**Problem set:**
A: Translate this sentence from the treatment-effects passage into Spanish: "The FEV1 treatment effect was entered into the model first, followed by SGRQ treatment effects."
B: In the treatment-effects passage, what value was the relative rate reduction for exacerbations with UMEC/VI versus UMEC and SAL set to at the beginning of the modeling period?
C: Write out the part of the treatment-effects passage that opens with the words containing "Since improvement in" and closes with "year (Table 1).".

**Text segment:**
━━━━━━

Treatment effects at 24 weeks for UMEC/VI versus each comparator (UMEC and SAL) in the subgroup of patients with no history of moderate exacerbations in the prior year were used in the model. Treatment effects beyond the end of the trial are unknown, so were assumed to continue until treatment discontinuation. Treatment effects are incorporated in the model as the incremental effect of UMEC/VI versus UMEC and SAL, as reference treatments, and so the predicted outcomes are the same for both UMEC and SAL. Because exacerbation rate was not an endpoint in the EMAX trial, relative rate reduction for exacerbations with UMEC/VI versus UMEC and SAL was set to 1 at the beginning of the modeling period (ie, it was assumed that there was no difference in the effect of treatment on exacerbation risk between treatment arms). This means that any reduction in exacerbations in later model cycles was due to the linked effects of improvements in lung function and reduced symptoms.

Since improvement in FEV1 is a predictor of other effects in the model, including St George’s Respiratory Questionnaire (SGRQ), the magnitude of these treatment effects was adjusted to avoid double-counting or under-prediction. The FEV1 treatment effect was entered into the model first, followed by SGRQ treatment effects.

Discontinuation was not included in the base case because the EMAX trial protocol required that treatment was discontinued in patients experiencing >1 moderate or ≥1 severe exacerbation, making discontinuation rates difficult to interpret for economic analysis. In scenario analyses, discontinuation rates at Week 24 of the EMAX trial were used for the first year (since 1-year data were not available), and for subsequent years discontinuation rates were assumed to be either 0% or equal to the first year (Table 1).

━━━━━━

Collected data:
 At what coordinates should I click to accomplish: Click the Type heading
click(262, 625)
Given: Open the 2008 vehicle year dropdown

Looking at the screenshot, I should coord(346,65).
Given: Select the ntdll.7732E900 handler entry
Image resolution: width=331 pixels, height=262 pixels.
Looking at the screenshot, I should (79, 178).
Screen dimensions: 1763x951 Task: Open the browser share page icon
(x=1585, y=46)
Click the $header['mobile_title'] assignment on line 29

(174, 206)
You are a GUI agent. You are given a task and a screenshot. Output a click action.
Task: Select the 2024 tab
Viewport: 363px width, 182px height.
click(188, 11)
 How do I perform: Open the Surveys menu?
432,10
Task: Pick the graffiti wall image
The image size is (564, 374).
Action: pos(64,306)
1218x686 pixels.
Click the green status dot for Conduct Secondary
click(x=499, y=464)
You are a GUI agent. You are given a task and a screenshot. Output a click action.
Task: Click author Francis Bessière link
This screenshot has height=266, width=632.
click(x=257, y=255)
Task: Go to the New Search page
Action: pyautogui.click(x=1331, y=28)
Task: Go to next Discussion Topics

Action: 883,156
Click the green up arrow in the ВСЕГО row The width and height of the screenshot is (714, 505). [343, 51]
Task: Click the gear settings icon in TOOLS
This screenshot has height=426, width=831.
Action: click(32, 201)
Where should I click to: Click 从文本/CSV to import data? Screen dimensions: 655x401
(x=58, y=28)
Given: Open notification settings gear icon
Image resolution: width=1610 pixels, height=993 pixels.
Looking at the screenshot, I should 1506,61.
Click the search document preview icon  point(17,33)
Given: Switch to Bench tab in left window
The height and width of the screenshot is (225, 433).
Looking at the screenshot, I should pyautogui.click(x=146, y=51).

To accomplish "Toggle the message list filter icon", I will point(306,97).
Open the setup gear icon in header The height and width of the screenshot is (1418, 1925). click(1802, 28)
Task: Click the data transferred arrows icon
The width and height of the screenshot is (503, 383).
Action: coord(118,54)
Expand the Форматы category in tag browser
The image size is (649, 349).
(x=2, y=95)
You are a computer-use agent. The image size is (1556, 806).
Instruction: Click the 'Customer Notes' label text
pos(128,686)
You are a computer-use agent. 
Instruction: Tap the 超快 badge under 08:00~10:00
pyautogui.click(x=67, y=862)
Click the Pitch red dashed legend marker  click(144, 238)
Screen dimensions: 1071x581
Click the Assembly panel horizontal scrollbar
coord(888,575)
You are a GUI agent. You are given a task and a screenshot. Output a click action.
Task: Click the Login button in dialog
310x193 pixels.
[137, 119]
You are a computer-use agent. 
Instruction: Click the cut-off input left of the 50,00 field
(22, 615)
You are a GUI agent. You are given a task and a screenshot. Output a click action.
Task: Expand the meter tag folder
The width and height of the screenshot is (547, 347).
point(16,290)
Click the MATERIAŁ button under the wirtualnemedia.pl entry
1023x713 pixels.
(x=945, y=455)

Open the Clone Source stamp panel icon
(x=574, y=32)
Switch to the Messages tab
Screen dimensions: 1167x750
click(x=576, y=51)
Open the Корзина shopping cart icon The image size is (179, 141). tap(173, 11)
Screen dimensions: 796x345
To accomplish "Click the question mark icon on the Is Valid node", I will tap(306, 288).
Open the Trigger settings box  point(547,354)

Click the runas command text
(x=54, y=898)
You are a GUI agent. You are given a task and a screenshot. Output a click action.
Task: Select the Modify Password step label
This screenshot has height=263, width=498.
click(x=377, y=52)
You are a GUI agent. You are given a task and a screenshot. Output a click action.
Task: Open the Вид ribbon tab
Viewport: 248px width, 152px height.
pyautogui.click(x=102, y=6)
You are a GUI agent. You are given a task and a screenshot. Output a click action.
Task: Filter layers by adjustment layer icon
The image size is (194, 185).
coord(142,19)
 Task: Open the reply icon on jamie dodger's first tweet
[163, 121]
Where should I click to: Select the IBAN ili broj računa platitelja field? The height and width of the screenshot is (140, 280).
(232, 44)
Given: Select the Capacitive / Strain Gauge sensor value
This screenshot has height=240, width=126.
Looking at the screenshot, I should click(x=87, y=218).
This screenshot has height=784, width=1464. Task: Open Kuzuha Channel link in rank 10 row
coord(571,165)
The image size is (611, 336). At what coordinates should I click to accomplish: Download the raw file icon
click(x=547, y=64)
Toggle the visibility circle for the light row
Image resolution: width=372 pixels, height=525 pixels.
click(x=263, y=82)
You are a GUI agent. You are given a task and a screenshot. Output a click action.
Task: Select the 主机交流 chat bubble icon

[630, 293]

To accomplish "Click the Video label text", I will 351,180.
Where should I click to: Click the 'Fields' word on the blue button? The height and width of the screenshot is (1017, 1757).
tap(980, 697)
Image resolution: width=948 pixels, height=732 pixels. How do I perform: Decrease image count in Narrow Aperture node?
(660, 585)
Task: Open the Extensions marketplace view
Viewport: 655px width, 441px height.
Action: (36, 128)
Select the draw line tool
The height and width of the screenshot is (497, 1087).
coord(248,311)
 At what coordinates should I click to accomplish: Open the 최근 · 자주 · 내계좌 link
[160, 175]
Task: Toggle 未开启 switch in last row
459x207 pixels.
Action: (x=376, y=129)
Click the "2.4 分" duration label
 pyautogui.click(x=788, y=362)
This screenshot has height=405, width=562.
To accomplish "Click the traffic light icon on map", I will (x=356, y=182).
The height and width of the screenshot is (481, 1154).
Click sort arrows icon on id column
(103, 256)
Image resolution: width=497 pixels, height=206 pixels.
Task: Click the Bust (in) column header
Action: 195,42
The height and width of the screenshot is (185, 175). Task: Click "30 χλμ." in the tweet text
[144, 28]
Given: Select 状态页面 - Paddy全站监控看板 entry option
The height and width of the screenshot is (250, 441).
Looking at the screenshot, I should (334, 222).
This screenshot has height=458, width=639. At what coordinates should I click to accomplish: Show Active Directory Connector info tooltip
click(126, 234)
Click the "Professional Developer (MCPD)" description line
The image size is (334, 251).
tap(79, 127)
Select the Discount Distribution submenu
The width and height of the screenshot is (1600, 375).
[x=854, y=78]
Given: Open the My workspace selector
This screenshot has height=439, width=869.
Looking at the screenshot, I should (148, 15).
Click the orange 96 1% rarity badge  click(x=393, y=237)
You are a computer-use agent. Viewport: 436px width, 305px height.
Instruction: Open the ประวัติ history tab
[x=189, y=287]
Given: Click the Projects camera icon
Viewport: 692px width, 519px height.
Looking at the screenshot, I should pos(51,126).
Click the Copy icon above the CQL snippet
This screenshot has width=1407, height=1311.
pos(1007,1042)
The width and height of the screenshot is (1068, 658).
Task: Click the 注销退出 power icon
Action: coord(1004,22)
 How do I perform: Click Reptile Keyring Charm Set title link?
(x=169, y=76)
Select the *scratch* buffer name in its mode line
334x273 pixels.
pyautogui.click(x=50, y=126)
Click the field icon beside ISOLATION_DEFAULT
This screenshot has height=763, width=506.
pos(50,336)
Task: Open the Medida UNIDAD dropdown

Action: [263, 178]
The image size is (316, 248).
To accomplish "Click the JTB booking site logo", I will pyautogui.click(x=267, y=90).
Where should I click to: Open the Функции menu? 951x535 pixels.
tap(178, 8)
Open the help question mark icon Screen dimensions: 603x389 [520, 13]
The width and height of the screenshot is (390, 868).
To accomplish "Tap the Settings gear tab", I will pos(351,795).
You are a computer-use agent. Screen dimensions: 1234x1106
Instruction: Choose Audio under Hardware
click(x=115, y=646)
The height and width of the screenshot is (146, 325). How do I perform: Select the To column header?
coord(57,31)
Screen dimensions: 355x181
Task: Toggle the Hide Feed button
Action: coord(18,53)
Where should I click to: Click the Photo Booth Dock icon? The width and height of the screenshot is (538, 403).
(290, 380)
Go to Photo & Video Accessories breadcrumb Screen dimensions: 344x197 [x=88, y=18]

━━━━━━

**Answers given:**
A: El efecto del tratamiento sobre el FEV1 se introdujo primero en el modelo, seguido de los efectos del tratamiento sobre el SGRQ.

B: It was set to 1.

C:
Since improvement in FEV1 is a predictor of other effects in the model, including St George’s Respiratory Questionnaire (SGRQ), the magnitude of these treatment effects was adjusted to avoid double-counting or under-prediction. The FEV1 treatment effect was entered into the model first, followed by SGRQ treatment effects.

Discontinuation was not included in the base case because the EMAX trial protocol required that treatment was discontinued in patients experiencing >1 moderate or ≥1 severe exacerbation, making discontinuation rates difficult to interpret for economic analysis. In scenario analyses, discontinuation rates at Week 24 of the EMAX trial were used for the first year (since 1-year data were not available), and for subsequent years discontinuation rates were assumed to be either 0% or equal to the first year (Table 1).